It was 5:30 p.m. last Monday in Webster, N.Y., a Rochester suburb, when Police Officer Cameron Crisafulli noticed an S.U.V. being driven 20 miles per hour over the speed limit on Phillips Road.
Officer Crisafulli put on his lights and sirens, signaling to the driver to pull over. But the driver didn’t stop, steering the car into a residential neighborhood about a half mile up the road before pulling into the garage of a two-story white-clapboard house.
It was the home of Sandra Doorley, the Monroe County district attorney.

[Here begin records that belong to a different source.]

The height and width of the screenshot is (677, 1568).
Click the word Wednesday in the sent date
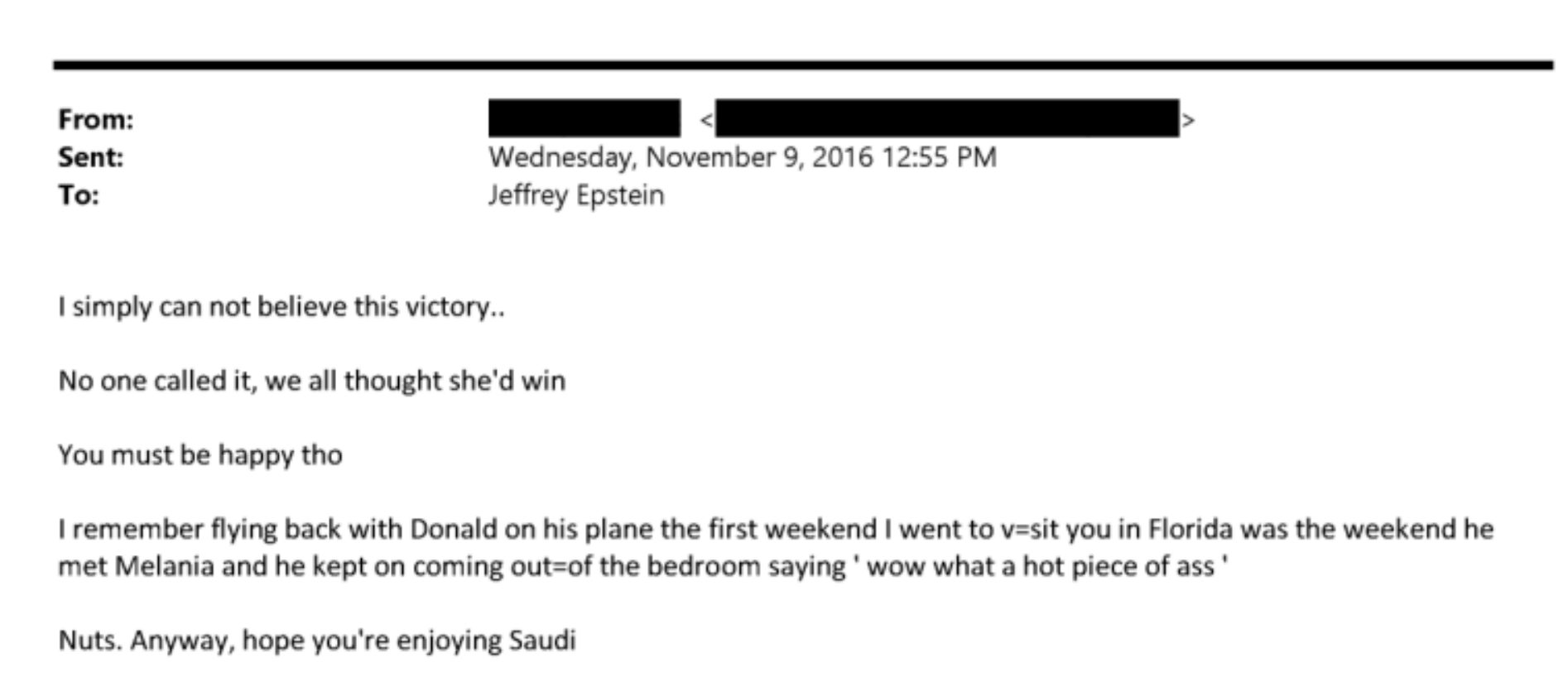tap(561, 157)
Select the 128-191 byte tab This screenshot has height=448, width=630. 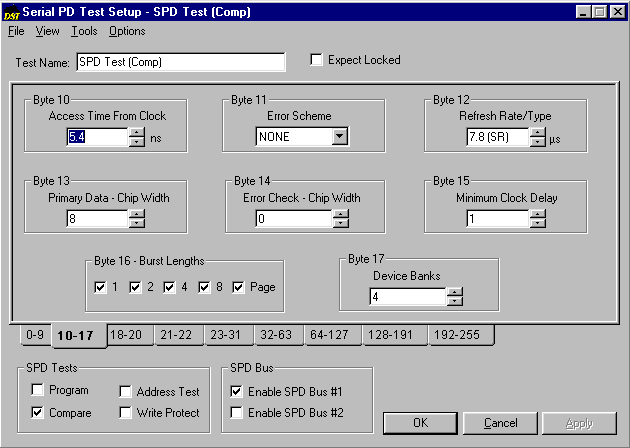(x=393, y=335)
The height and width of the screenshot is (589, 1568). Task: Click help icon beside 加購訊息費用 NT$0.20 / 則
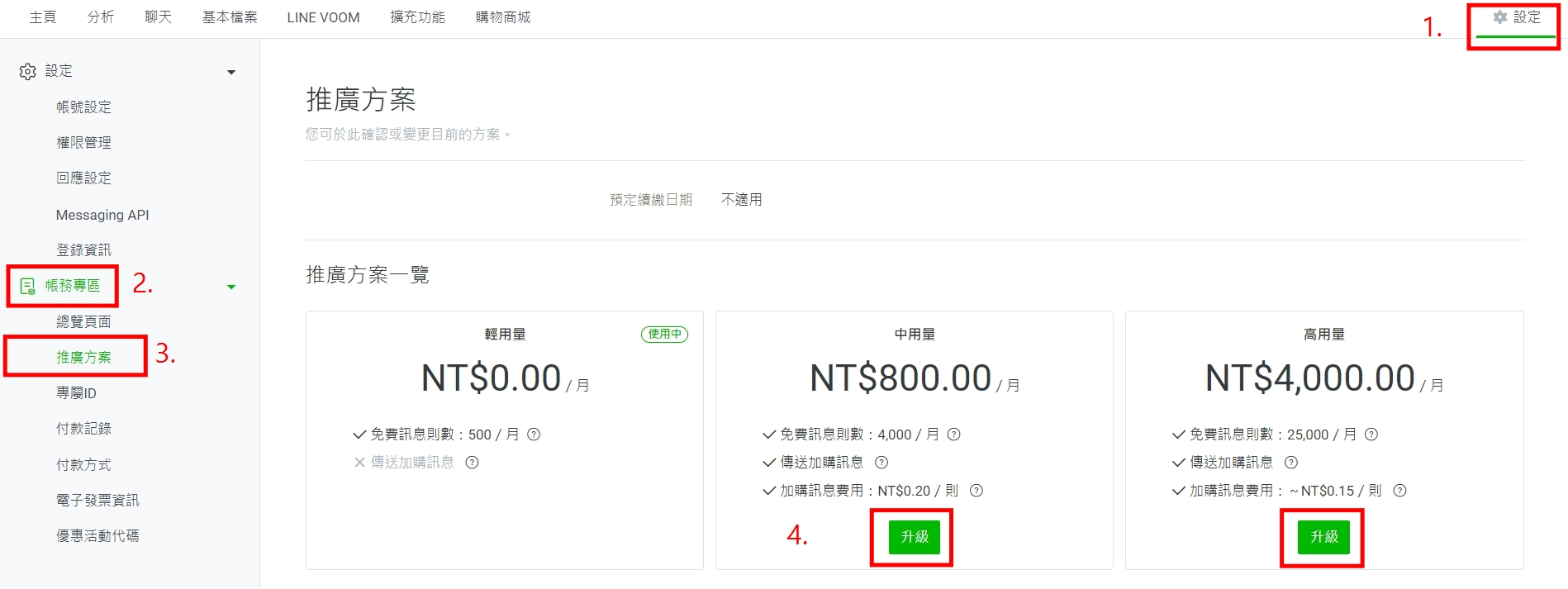point(976,491)
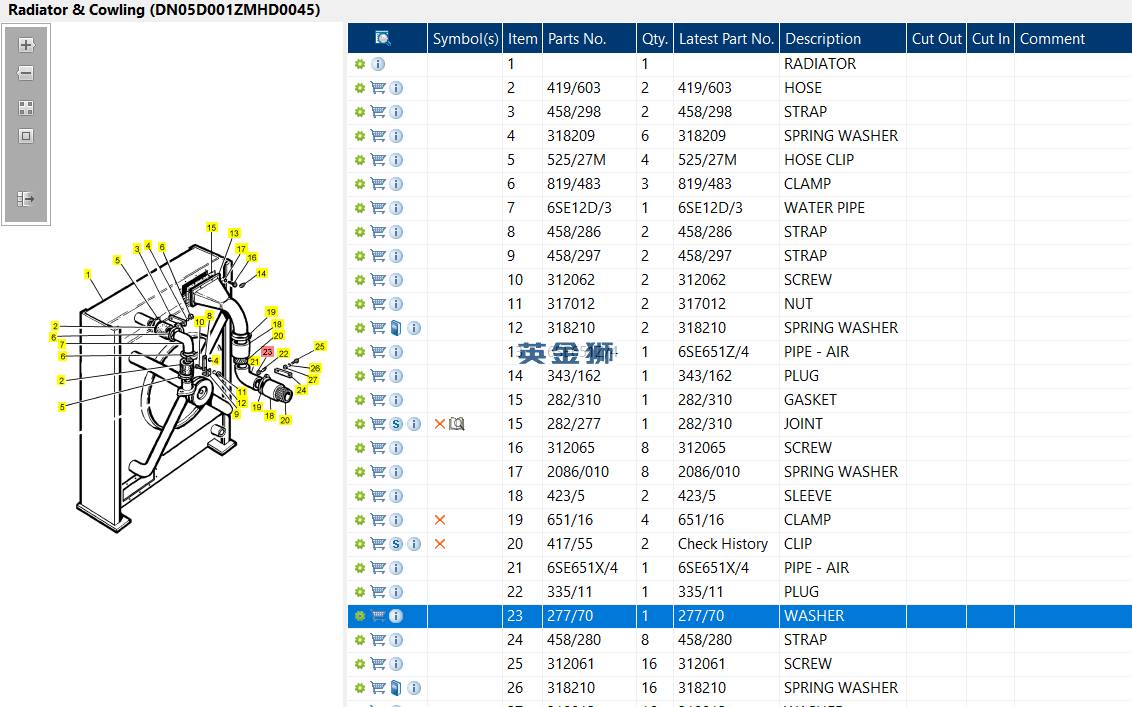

“Sorry, I’m the D.A. I was going 55 coming home from work,” Ms. Doorley said angrily, getting out of the car as Officer Crisafulli approached her garage. He reminded her that the speed limit on Phillips Road was 35 m.p.h. “I don’t really care,” she replied.
Footage of the encounter, recorded on Officer Crisafulli’s body camera and released Friday by the Webster Police Department, raised questions about whether Ms. Doorley had tried to use her office to avoid a traffic ticket. In the footage, Ms. Doorley can be heard using expletives, calling the officer vulgar names and repeatedly escalating the situation.
Another officer who arrived on the scene and identified himself as Officer Crisafulli’s supervisor told Ms. Doorley that by refusing to stop, she had broken another law, and that it was an arrestable offense. Ms. Doorley was not arrested.
The release of the footage led to a swift backlash, and residents of Rochester and beyond called for Ms. Doorley to face discipline.
In a statement on Sunday, Gov. Kathy Hochul said she had reported Ms. Doorley to the State Commission on Prosecutorial Conduct. The body camera footage, Ms. Hochul said, clearly showed Ms. Doorley “claiming she is above the law, attempting to use her public office to evade responsibility and acting unprofessionally towards a police officer simply trying to do his job.”
Ms. Doorley had “undermined her ability to hold others accountable for violating the law,” the governor said.
Save Rochester, a local advocacy group, has called for an investigation of Ms. Doorley and started a petition asking for her to be removed from office. At protests in Rochester on Monday, demonstrators from the group called for her to be disbarred.
The group is active in the Black Lives Matter movement and called for change following the death of Daniel Prude, a 41-year-old Black man, who died in police custody in Rochester 2020. Ms. Doorley faced calls for her resignation after deciding not to charge the police officers who had arrested Mr. Prude.
Activists with Save Rochester argued that the behavior of Ms. Doorley, who is white, during the traffic stop exemplified white privilege.
“This is proof that white privilege reigns supreme in our country and it’s time for that to come to an end,” the group wrote in a social media post. “Sandra put countless people’s lives in jeopardy and she had the nerve to try to use her position to escape justice, meanwhile she prosecutes Black people to the fullest extent of the law.”
While arguing with Officer Crisafulli after the traffic stop, the body camera footage showed, Ms. Doorley called the chief of police on the phone and asked him to tell the officer to leave her alone. At one point during the call, Ms. Doorley rolled her eyes and handed the phone to Officer Crisafulli, who explained the situation to the police chief, Dennis Kohlmeier.
“Just go away,” Ms. Doorley later said as she walked into her house.
Ms. Doorley apologized for her behavior in a video released on Sunday night, days after the body camera footage was made public.
“What I did was wrong, no excuses,” she said. “I didn’t treat this officer with the respect that he deserved.”
Both during her conversation with Officer Crisafulli and in her video, Ms. Doorley attributed her behavior to the stress of dealing with a recent spate of homicides in Rochester, where three murders occurred in less than two days this month.
“We all have bad days and stress, and it was wrong for me to take it out on an officer who’s simply doing his job,” she said.
In the video, Ms. Doorley added that she would pay the fine for her speeding ticket and would refer the episode to a district attorney from another county for review, though she did not specify which. Ms. Doorley also said that she was reporting the case to a grievance committee and pledged to take ethics training.
In her garage last week, Officer Crisafulli expressed confusion about the amount of hostility she was exhibiting toward him.
“I’m doing my job,” he told her. “You say you’re a D.A.?”
“I am the D.A.,” she replied, before getting her badge out of her handbag and showing it to him.
“If you give me a traffic ticket, that’s fine,” she said. “I’m the one who prosecutes it.”